Tonight (October 19, 2017), the World Food Prize will be ceremoniously bestowed on yet another cheerleader for degenerative agriculture.
This year’s award goes to Dr. Akinwumi Ayodeji Adesina of Nigeria, president of the African Development Bank, and a proud supporter of Big Ag and Biotech. In his words, Adesina says he works to “help farmers rise to the top of the value chain by industrializing agriculture.”
In the lead-up to World Food Day (October 16) and tonight’s ceremony, I’ve received, from an enthusiastic marketing person who mistakenly thinks I’d be interested in attending tonight’s events, a series of emails all with the subject line “How Iowa is feeding the world.”
The email invitations contain glowing praise for industrial, degenerative agriculture—the type that kills healthy soil life, has ruined Iowa’s water and produces pesticide-contaminated food. In one email, she wrote:
But in Iowa, solving global hunger is business as usual, from being the #1 producer of pork, soy beans and eggs, to the cutting-edge bioscience research being conducted at the state’s universities, to groundbreaking technological innovations applied in the farms and fields – Iowa has a long legacy of feeding the world.
Iowa is indeed home to many good farmers.

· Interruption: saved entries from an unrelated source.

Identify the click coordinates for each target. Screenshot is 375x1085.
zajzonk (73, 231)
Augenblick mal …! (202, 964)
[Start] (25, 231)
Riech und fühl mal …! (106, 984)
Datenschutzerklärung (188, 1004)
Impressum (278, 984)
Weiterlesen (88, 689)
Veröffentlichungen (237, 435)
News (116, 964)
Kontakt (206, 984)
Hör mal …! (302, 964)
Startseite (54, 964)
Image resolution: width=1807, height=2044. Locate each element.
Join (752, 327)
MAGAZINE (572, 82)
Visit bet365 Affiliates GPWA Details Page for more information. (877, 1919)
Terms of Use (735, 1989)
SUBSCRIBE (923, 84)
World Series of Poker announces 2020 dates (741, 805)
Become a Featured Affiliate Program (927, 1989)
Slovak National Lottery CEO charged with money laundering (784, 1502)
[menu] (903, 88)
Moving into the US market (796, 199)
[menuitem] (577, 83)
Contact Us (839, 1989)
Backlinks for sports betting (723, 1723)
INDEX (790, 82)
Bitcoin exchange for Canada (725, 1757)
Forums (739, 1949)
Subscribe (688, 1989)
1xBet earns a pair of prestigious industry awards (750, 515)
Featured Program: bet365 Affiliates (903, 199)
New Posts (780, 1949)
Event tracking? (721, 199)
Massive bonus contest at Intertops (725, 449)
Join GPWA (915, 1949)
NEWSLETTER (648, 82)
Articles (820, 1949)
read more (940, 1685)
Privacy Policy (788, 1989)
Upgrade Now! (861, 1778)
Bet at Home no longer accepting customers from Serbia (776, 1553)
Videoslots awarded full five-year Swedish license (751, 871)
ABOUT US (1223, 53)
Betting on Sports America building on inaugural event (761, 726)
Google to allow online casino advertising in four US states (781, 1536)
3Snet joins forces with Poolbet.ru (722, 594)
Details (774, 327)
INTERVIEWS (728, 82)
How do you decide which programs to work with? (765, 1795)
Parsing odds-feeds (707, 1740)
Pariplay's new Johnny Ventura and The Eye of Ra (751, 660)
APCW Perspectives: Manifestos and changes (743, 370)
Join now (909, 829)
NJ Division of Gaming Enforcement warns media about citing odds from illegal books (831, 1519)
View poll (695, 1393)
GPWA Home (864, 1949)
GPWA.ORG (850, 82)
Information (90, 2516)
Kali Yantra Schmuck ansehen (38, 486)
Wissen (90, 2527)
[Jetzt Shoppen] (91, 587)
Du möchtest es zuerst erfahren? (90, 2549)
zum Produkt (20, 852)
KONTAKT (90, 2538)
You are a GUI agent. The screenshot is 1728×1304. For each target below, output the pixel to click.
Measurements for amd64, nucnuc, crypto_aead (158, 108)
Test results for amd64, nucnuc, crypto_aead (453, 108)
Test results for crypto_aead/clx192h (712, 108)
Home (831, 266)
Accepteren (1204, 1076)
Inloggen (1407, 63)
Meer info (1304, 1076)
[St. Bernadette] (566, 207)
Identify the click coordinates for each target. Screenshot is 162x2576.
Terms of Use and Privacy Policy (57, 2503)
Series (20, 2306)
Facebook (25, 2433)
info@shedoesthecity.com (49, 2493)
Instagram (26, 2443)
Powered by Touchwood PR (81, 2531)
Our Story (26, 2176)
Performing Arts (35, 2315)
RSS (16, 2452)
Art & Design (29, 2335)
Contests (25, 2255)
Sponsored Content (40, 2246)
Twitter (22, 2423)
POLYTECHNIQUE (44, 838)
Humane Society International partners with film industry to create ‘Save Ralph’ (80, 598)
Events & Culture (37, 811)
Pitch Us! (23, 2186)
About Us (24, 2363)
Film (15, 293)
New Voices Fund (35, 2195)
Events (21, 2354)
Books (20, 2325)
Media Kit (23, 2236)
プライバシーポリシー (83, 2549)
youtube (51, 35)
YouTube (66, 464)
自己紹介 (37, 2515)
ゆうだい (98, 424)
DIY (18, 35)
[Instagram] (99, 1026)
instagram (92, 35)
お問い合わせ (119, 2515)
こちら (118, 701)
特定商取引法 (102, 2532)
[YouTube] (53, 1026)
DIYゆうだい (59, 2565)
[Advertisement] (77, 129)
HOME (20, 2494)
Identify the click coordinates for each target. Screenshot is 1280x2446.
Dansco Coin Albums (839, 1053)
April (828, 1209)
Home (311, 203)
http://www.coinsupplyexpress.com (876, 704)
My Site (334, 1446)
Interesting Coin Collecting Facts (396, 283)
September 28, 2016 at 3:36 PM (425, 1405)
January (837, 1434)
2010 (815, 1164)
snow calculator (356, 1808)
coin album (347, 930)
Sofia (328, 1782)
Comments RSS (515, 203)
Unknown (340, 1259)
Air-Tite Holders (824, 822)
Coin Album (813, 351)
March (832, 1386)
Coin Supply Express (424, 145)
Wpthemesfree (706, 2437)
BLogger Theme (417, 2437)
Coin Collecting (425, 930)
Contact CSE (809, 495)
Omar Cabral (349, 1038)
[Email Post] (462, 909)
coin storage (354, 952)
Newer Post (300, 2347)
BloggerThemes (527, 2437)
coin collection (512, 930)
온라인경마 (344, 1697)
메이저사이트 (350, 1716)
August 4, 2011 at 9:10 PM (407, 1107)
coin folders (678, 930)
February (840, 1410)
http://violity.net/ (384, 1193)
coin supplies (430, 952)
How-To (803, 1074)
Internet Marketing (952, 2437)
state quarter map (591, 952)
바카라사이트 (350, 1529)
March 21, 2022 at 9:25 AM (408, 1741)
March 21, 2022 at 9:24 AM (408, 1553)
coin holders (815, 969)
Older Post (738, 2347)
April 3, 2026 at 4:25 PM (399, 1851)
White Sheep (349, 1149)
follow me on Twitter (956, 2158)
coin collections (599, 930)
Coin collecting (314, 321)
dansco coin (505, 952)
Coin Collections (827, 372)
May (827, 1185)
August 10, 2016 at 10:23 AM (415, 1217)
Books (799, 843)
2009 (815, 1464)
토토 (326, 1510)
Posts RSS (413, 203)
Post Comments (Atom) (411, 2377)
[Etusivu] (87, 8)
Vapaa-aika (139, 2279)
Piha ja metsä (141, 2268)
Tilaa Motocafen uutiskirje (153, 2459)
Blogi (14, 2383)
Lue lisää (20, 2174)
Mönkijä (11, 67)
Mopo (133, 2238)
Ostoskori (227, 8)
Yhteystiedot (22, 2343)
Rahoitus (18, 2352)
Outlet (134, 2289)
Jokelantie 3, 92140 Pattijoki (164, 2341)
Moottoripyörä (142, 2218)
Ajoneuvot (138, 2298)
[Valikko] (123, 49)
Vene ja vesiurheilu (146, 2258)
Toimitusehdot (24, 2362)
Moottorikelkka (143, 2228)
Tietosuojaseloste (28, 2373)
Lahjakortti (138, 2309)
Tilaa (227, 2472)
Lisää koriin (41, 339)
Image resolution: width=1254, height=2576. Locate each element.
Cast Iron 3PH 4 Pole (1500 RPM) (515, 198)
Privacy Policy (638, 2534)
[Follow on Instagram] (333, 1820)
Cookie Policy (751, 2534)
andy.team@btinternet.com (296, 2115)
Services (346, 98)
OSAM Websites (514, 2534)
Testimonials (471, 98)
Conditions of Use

Farmers who work with nature, not against it. Farmers who—without benefit of the huge taxpayer-funded subsidies granted to their GMO monoculture counterparts—steward their lands, and grow nutrient-rich, uncontaminated food.
But those aren’t the farmers who are ever awarded a $250,000 World Food Prize. Because those farmers aren’t generating big profits for corporations like Monsanto.
No, the farmers and “thinkers, scientists and advocates of global food security” who are gathered in Des Moines this week aren’t so interested in organic or regenerative agriculture. And, as one new report after another reveal, the only thing they’re feeding the world is a slick PR campaign, founded in lies.
The truth about who’s really feeding the world (spoiler alert: it’s not industrial ag) was published this week by the nonprofit ETC Group in its latest edition of “Who will Feed us?”
Read ‘World Food Prize: Feeding the World a Slick Campaign of Lies’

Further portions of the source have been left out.